"How to Create Index and Search with Azerbaijani Character Normalization in Elasticsearch?"

Hello Elasticsearch community,

I am working on an Elasticsearch implementation to support searches in Azerbaijani, where users can input transliterated versions of words (e.g., "sixmemmedov") and still match documents containing Azerbaijani-specific characters (e.g., "şıxməmmədov"). I’m trying to normalize these characters using a custom analyzer and filters.

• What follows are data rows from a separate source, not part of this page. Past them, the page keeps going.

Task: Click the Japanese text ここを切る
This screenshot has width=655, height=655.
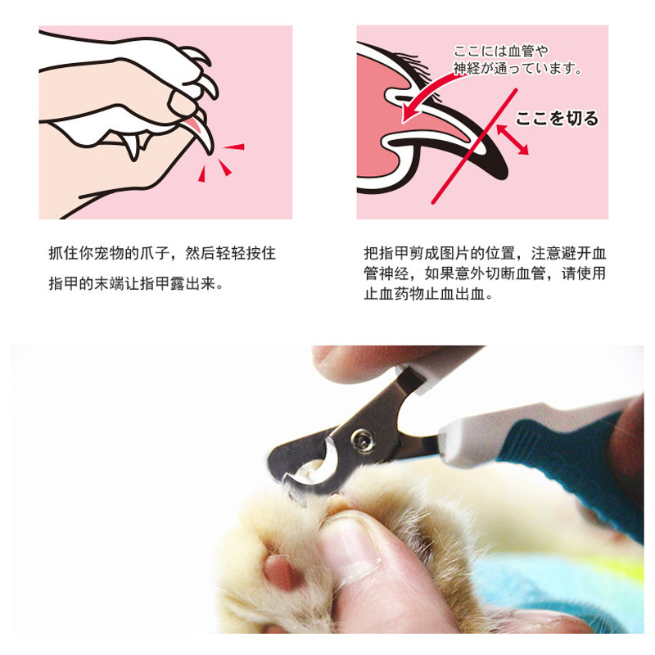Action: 557,119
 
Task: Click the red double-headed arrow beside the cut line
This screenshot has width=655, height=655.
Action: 513,140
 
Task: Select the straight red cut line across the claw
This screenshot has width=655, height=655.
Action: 475,147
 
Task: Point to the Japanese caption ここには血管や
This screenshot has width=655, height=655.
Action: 500,52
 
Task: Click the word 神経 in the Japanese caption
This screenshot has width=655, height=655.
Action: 467,68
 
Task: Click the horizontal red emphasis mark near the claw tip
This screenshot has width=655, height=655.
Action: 234,147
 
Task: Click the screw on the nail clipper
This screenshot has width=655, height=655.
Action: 362,440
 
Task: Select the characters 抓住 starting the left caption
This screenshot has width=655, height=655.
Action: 64,253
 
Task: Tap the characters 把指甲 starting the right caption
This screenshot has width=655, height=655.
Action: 386,253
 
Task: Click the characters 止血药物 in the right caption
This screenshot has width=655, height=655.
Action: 394,294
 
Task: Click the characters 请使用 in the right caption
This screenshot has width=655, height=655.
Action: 583,273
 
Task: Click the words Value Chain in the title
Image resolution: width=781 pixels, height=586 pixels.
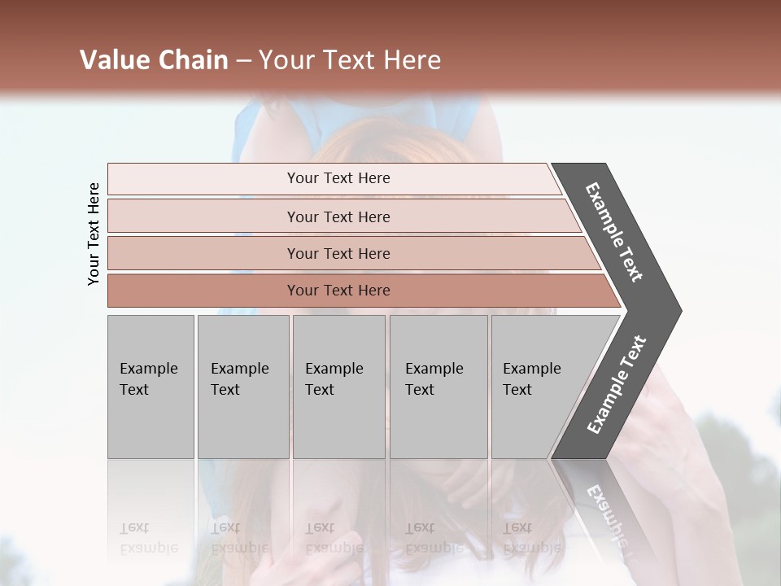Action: tap(154, 60)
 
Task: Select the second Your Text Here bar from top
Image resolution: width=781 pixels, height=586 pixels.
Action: tap(338, 216)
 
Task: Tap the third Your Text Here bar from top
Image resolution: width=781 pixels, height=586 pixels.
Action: tap(338, 253)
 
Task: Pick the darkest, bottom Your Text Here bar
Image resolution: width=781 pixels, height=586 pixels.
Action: tap(338, 291)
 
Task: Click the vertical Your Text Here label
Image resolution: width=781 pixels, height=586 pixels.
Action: tap(94, 234)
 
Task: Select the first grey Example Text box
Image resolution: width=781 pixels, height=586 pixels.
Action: tap(151, 387)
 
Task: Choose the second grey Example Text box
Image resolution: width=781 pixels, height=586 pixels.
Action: tap(242, 387)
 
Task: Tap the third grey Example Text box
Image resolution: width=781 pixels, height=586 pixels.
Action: tap(338, 387)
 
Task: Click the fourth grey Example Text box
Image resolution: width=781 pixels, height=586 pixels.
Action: tap(438, 387)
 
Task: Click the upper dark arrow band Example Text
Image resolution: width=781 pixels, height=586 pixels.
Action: tap(614, 232)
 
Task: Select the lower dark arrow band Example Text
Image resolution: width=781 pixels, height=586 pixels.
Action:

Current Index Configuration

Here is the latest version of my index_body:

index_body = {
    "settings": {
        "analysis": {
            "filter": {
                "asciifolding_filter": {
                    "type": "asciifolding",
                    "preserve_original": True
                },
                "custom_character_filter": {
                    "type": "pattern_replace",
                    "pattern": "sh",
                    "replacement": "s"
                }
            },
            "analyzer": {
                "custom_analyzer": {
                    "type": "custom",
                    "tokenizer": "standard",
                    "filter": [
                        "lowercase",
                        "asciifolding_filter",
                        "custom_character_filter"
                    ]
                }
            }
        }
    },
    "mappings": {
        "properties": {
            "title": {
                "type": "text",
                "analyzer": "custom_analyzer"
            },
            "content": {
                "type": "text",
                "analyzer": "custom_analyzer"
            }
        }
    }
}

What I've Tried

I created this index using the Elasticsearch Python client and used the following code for searching:

query_body = {
    "size": 10,
    "query": {
        "multi_match": {
            "query": "sixmemmedov",
            "fields": ["title", "content"],
            "fuzziness": "AUTO:5",
            "max_expansions": 100
        }
    }
}

response = await es.search(index=index_name, body=query_body)

What I Need Help With

  1. Index Creation: Is my current index setup the best way to handle Azerbaijani characters and transliterations (e.g., "ş" to "s", "ə" to "e")? How can I improve this configuration to cover more complex transliterations and character mappings?
  2. Search: How can I make my search more flexible to match Azerbaijani characters with their transliterated forms? Should I use different filters or analyzers for the query to achieve more consistent results?
  3. Pattern Replacement: Is using pattern_replace filter the correct approach for handling character mapping, or is there a more efficient way to set up this transliteration?

Any advice, best practices, or sample configurations on creating an index and performing searches to handle these character mappings would be greatly appreciated. Thank you in advance for your assistance!